Several departments across the United States already have taken this approach. See, e.g., Austin Police Dep’t, Austin PD Policy Manual 145 (2017) (“Officers should . . . only request a consent search when they have an articulable reason why they believe the search is necessary and likely to produce evidence related to an investigation.”); Milwaukee Police Dep’t, Standard Operating Procedure: 085 Citizen Contacts, Field Interviews, Search and Seizure (2014) (same); Mueller, supra(noting a similar policy in Kalamazoo, Michigan). In addition, some state courts have interpreted their state constitutions to require a similar “reasonable suspicion” requirement for consent searches. See State v. Fort, 660 N.W.2d 415, 416 (Minn. 2003) (“[I]n the absence of reasonable, articulable suspicion a consent-based search obtained by exploitation of a routine traffic stop that exceeds the scope of the stop’s underlying justification is invalid.”); State v. Carty, 790 A.2d 903, 905 (N.J. 2002).
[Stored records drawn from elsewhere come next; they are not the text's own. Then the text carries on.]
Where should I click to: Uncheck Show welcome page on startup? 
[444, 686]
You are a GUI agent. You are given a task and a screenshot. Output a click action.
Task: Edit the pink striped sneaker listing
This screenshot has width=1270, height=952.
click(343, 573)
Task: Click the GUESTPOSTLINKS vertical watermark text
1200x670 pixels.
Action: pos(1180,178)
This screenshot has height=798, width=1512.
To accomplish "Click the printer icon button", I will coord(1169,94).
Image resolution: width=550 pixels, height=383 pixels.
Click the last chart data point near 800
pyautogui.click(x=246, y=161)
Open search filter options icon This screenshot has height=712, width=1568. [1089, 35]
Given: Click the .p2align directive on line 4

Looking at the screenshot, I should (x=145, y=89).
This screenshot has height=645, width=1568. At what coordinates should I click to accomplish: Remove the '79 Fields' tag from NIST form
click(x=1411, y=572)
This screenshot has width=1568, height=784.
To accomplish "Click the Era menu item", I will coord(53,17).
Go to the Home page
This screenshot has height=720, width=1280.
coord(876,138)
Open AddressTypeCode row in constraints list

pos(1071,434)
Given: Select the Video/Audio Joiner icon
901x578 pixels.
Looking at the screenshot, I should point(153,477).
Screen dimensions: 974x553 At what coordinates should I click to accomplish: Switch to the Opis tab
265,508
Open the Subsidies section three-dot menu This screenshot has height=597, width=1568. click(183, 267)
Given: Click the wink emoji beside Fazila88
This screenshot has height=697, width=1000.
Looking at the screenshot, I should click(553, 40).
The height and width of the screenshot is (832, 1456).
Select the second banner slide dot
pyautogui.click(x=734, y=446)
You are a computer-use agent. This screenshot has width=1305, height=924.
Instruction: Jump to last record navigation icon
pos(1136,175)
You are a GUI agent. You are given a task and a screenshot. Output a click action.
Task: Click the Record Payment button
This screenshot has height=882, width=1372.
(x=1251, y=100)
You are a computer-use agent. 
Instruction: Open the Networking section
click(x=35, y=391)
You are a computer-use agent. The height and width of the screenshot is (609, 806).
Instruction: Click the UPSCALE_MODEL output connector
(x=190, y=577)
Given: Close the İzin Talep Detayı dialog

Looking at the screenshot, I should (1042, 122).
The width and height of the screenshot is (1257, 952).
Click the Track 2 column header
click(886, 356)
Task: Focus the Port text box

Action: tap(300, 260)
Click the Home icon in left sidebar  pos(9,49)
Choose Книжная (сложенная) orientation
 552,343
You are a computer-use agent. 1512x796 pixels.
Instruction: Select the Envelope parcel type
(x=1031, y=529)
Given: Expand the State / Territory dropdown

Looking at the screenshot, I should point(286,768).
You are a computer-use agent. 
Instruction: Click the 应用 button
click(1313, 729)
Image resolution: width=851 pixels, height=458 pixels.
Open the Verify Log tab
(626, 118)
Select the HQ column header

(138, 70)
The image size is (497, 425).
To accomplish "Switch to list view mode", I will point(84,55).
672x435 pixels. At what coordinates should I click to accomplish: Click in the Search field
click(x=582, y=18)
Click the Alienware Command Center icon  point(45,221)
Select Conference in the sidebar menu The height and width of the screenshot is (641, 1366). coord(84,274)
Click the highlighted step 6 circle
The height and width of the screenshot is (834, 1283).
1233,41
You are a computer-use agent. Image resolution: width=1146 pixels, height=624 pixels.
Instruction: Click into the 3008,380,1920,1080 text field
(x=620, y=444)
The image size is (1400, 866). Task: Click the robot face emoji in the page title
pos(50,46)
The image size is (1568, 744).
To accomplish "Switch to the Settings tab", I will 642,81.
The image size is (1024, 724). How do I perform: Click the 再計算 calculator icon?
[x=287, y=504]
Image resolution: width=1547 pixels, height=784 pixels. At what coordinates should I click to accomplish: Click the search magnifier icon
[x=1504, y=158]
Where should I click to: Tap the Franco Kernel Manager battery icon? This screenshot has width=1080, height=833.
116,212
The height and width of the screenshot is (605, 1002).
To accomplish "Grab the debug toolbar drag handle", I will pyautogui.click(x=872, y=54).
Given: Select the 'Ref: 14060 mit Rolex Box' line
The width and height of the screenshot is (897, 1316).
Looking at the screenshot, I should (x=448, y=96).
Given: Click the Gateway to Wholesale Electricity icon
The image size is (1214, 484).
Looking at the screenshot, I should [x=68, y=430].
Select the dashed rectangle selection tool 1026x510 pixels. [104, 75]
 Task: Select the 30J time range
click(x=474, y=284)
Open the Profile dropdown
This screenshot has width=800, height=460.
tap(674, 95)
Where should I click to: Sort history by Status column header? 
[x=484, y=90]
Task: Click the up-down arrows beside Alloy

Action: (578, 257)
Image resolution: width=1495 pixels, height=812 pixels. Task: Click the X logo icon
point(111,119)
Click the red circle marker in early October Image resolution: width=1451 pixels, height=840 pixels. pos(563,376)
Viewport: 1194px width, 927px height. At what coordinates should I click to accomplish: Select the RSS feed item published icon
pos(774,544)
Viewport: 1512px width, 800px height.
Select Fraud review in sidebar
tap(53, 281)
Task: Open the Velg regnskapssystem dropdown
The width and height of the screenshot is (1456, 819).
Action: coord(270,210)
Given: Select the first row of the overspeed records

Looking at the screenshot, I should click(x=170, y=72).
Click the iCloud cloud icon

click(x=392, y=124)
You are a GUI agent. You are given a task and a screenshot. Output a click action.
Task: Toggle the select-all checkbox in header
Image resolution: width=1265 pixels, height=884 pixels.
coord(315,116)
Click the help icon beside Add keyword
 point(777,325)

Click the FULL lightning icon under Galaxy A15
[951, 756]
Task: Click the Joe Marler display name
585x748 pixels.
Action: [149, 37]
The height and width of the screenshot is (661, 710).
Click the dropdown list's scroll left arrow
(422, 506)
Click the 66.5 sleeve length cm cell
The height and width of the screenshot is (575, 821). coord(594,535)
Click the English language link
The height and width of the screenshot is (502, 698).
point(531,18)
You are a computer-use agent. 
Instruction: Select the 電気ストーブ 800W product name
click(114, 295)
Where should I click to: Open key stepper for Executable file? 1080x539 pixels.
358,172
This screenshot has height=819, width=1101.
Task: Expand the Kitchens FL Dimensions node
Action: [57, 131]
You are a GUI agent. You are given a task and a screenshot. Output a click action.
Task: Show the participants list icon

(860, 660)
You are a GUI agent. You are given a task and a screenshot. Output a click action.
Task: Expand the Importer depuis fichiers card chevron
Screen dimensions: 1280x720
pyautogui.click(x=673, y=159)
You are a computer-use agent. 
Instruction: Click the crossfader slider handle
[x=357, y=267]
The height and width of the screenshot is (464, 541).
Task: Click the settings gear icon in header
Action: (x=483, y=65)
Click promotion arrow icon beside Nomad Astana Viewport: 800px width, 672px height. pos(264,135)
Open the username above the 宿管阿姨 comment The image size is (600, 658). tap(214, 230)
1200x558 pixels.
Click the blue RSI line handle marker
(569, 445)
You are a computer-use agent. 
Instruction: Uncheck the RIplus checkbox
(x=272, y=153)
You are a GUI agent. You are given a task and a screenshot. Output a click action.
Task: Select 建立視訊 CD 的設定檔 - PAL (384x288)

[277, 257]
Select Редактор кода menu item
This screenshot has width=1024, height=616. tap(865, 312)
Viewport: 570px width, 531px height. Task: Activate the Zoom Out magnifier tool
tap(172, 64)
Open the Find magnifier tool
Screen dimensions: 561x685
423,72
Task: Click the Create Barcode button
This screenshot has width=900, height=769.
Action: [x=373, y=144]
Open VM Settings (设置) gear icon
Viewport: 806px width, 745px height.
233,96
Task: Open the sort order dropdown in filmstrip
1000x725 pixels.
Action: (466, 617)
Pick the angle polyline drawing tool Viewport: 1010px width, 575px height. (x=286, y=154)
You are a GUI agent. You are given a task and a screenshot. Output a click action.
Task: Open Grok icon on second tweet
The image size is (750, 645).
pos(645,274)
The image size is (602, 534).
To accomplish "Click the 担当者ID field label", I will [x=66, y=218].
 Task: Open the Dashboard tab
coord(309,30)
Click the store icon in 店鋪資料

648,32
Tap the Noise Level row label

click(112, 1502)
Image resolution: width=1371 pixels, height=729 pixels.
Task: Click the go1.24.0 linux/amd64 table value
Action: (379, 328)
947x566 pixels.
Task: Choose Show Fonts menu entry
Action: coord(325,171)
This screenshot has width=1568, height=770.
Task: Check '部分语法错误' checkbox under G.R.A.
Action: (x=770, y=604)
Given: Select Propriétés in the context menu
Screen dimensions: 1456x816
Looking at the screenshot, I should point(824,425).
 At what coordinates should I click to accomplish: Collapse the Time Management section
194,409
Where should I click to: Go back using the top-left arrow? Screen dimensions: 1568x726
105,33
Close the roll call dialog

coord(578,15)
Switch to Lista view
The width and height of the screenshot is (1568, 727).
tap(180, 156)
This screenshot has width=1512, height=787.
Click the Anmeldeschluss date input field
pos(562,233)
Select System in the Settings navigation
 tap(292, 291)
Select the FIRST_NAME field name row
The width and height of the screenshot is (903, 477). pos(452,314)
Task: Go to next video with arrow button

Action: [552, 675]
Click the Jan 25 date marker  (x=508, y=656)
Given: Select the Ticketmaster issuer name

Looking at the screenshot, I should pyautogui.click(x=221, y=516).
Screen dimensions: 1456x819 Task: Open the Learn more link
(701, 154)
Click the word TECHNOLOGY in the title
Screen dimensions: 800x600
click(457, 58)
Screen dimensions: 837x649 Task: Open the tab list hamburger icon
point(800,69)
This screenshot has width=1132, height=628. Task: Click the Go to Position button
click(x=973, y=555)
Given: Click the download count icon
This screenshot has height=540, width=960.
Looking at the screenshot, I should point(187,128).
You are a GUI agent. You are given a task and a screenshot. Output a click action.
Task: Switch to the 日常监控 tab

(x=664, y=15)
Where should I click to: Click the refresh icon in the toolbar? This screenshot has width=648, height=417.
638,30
4. Additional precautions. Agencies also can take additional steps to ensure that consent searches are used in a manner that is consistent with these Principles. First, agencies should ensure there is a mechanism in place to document that officers in fact sought consent to search. Written consent forms can serve this purpose, but so too can requiring officers to document consent using an audio or video recording. See, e.g., Austin Police Dep’t, Austin PD Policy Manual, supra at 147 (“For consent searches not involving a vehicle or subject stop, an officer with supervisory approval may document the voluntary consent using only video and/or audio recording.”).
A number of agencies also have monitored the use of consent searches by requiring officers to get supervisor approval before conducting a search. New Orleans Police Dep’t, Operations Manual, Chapter 1.2.4 Search and Seizure Policy Statement 20 (2016) (“An officer shall immediately notify a supervisor when considering a search based on consent. Before an officer may conduct a consent search, the officer must have the express approval of his or her supervisor.”); Austin Police Dep’t, Austin PD Policy Manual 145 (2017) (same).